-- Data supplied follows --

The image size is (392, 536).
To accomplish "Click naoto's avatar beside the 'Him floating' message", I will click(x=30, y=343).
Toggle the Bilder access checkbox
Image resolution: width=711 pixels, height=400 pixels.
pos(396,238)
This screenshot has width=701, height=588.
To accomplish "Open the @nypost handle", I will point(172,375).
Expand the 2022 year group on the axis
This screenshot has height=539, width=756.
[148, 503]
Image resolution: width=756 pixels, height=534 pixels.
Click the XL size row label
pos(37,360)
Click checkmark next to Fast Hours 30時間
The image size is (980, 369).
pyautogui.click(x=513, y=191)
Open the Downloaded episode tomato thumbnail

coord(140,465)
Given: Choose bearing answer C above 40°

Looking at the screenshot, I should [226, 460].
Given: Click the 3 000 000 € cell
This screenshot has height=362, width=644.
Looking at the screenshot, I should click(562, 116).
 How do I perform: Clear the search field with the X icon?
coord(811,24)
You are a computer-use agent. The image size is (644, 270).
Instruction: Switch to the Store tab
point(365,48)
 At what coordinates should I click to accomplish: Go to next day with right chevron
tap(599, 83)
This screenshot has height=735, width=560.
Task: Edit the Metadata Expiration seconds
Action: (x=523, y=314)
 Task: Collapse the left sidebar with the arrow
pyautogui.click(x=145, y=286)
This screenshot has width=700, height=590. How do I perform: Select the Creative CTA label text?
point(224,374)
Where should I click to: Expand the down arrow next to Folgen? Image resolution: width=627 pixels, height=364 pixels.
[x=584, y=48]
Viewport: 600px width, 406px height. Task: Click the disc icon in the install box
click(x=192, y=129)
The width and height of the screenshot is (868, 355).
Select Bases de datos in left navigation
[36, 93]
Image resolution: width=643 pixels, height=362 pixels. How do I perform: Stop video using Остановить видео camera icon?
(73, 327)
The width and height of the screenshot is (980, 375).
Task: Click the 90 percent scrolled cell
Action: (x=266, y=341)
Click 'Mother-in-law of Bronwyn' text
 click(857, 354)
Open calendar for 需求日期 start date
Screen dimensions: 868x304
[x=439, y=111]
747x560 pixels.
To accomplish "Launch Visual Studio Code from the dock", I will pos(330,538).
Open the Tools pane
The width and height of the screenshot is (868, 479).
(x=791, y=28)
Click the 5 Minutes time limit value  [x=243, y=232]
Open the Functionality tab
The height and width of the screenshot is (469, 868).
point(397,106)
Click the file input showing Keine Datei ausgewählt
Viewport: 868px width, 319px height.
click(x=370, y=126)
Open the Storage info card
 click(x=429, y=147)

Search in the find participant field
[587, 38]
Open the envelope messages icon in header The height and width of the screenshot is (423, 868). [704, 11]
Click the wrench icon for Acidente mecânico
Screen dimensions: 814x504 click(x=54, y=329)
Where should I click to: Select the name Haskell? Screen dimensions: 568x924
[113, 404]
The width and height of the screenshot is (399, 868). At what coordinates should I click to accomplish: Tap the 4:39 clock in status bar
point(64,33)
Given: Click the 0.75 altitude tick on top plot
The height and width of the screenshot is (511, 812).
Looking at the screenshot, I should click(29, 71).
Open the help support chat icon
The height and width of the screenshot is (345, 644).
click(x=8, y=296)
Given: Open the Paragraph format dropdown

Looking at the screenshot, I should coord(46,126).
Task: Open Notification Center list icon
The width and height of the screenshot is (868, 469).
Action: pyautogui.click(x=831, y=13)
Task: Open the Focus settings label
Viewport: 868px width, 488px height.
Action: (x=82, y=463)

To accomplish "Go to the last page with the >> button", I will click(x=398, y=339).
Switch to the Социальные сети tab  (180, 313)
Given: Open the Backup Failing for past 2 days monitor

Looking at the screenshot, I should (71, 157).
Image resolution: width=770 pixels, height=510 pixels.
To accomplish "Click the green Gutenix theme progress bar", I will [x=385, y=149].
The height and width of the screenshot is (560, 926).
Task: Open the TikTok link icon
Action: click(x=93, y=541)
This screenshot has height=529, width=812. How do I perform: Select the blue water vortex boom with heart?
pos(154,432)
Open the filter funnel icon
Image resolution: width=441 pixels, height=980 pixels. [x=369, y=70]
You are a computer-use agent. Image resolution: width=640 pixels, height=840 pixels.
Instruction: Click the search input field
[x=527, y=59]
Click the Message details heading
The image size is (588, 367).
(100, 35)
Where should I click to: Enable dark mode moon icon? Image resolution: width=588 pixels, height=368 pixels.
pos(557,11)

-- Data supplied concluded --

Above are the records; retype them all without a single difference.

The image size is (392, 536).
To accomplish "Click naoto's avatar beside the 'Him floating' message", I will click(x=30, y=343).
Toggle the Bilder access checkbox
Image resolution: width=711 pixels, height=400 pixels.
pos(396,238)
This screenshot has width=701, height=588.
To accomplish "Open the @nypost handle", I will point(172,375).
Expand the 2022 year group on the axis
This screenshot has height=539, width=756.
[148, 503]
Image resolution: width=756 pixels, height=534 pixels.
Click the XL size row label
pos(37,360)
Click checkmark next to Fast Hours 30時間
The image size is (980, 369).
pyautogui.click(x=513, y=191)
Open the Downloaded episode tomato thumbnail

coord(140,465)
Given: Choose bearing answer C above 40°

Looking at the screenshot, I should [226, 460].
Given: Click the 3 000 000 € cell
This screenshot has height=362, width=644.
Looking at the screenshot, I should click(562, 116).
 How do I perform: Clear the search field with the X icon?
coord(811,24)
You are a computer-use agent. The image size is (644, 270).
Instruction: Switch to the Store tab
point(365,48)
 At what coordinates should I click to accomplish: Go to next day with right chevron
tap(599, 83)
This screenshot has height=735, width=560.
Task: Edit the Metadata Expiration seconds
Action: (x=523, y=314)
 Task: Collapse the left sidebar with the arrow
pyautogui.click(x=145, y=286)
This screenshot has width=700, height=590. How do I perform: Select the Creative CTA label text?
point(224,374)
Where should I click to: Expand the down arrow next to Folgen? Image resolution: width=627 pixels, height=364 pixels.
[x=584, y=48]
Viewport: 600px width, 406px height. Task: Click the disc icon in the install box
click(x=192, y=129)
The width and height of the screenshot is (868, 355).
Select Bases de datos in left navigation
[36, 93]
Image resolution: width=643 pixels, height=362 pixels. How do I perform: Stop video using Остановить видео camera icon?
(73, 327)
The width and height of the screenshot is (980, 375).
Task: Click the 90 percent scrolled cell
Action: (x=266, y=341)
Click 'Mother-in-law of Bronwyn' text
 click(857, 354)
Open calendar for 需求日期 start date
Screen dimensions: 868x304
[x=439, y=111]
747x560 pixels.
To accomplish "Launch Visual Studio Code from the dock", I will pos(330,538).
Open the Tools pane
The width and height of the screenshot is (868, 479).
(x=791, y=28)
Click the 5 Minutes time limit value  [x=243, y=232]
Open the Functionality tab
The height and width of the screenshot is (469, 868).
point(397,106)
Click the file input showing Keine Datei ausgewählt
Viewport: 868px width, 319px height.
click(x=370, y=126)
Open the Storage info card
 click(x=429, y=147)

Search in the find participant field
[587, 38]
Open the envelope messages icon in header The height and width of the screenshot is (423, 868). [704, 11]
Click the wrench icon for Acidente mecânico
Screen dimensions: 814x504 click(x=54, y=329)
Where should I click to: Select the name Haskell? Screen dimensions: 568x924
[113, 404]
The width and height of the screenshot is (399, 868). At what coordinates should I click to accomplish: Tap the 4:39 clock in status bar
point(64,33)
Given: Click the 0.75 altitude tick on top plot
The height and width of the screenshot is (511, 812).
Looking at the screenshot, I should click(29, 71).
Open the help support chat icon
The height and width of the screenshot is (345, 644).
click(x=8, y=296)
Given: Open the Paragraph format dropdown

Looking at the screenshot, I should coord(46,126).
Task: Open Notification Center list icon
The width and height of the screenshot is (868, 469).
Action: pyautogui.click(x=831, y=13)
Task: Open the Focus settings label
Viewport: 868px width, 488px height.
Action: (x=82, y=463)

To accomplish "Go to the last page with the >> button", I will click(x=398, y=339).
Switch to the Социальные сети tab  (180, 313)
Given: Open the Backup Failing for past 2 days monitor

Looking at the screenshot, I should (71, 157).
Image resolution: width=770 pixels, height=510 pixels.
To accomplish "Click the green Gutenix theme progress bar", I will [x=385, y=149].
The height and width of the screenshot is (560, 926).
Task: Open the TikTok link icon
Action: click(x=93, y=541)
This screenshot has height=529, width=812. How do I perform: Select the blue water vortex boom with heart?
pos(154,432)
Open the filter funnel icon
Image resolution: width=441 pixels, height=980 pixels. [x=369, y=70]
You are a computer-use agent. Image resolution: width=640 pixels, height=840 pixels.
Instruction: Click the search input field
[x=527, y=59]
Click the Message details heading
The image size is (588, 367).
(100, 35)
Where should I click to: Enable dark mode moon icon? Image resolution: width=588 pixels, height=368 pixels.
pos(557,11)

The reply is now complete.